Conservative MP Mike Freer’s decision not to stand again in an election expected this year comes amid a surge in antisemitic incidents since the start of the Israel-Hamas war in Gaza.
Freer, 63, is not Jewish, but his Finchley and Golders Green constituency in north London is home to one of the country’s biggest Jewish communities.
Locals say they have been subject to verbal abuse by some pro-Palestinian supporters since the October 7 terror onslaught carried out by Hamas in southern Israel and the subsequent war against the terror group in Gaza.
In a letter to his local constituency group, published online late on Wednesday, Freer said he has had “several serious threats” to his personal safety, including an arson attack on his office.
Speaking to reporters Thursday, Sunak stressed that, “No elected representative deserves to be abused or intimidated and the attacks and abuse that Mike Freer references are clearly deeply distressing.”
“They’re not just an attack on him but an attack on British democracy… people are free to debate issues passionately and have robust debate.
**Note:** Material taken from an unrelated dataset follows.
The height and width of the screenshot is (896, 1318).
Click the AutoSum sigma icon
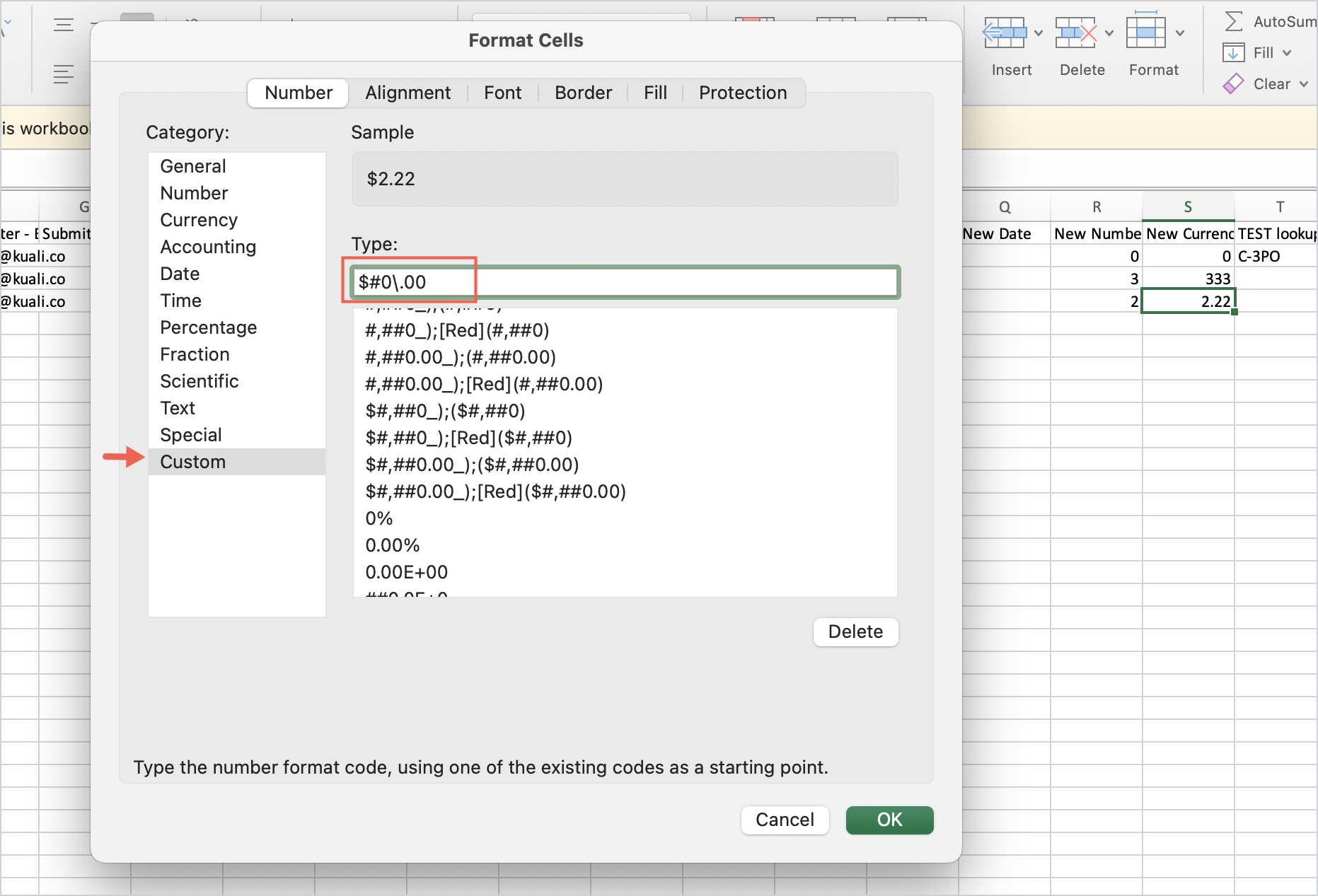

Intimidation and abuse is simply unacceptable,” he added.
Since Freer was first elected in 2010, he has been targeted by Muslims Against Crusades, a radical Islamist group that the UK government banned as a terror organization in 2011.
Freer told the Daily Mail in an interview on Thursday that the group had first threatened him the same year it had been defined as a terror organization, posting a photo of him online with the caption “Let Stephen Timms be a warning to you,” referring to a Labour MP who had been stabbed by an al-Qaeda supporter a year earlier.
In a separate incident, members of the group interrupted an event Freer was holding at a local Mosque, calling him a “Jewish homosexual pig.”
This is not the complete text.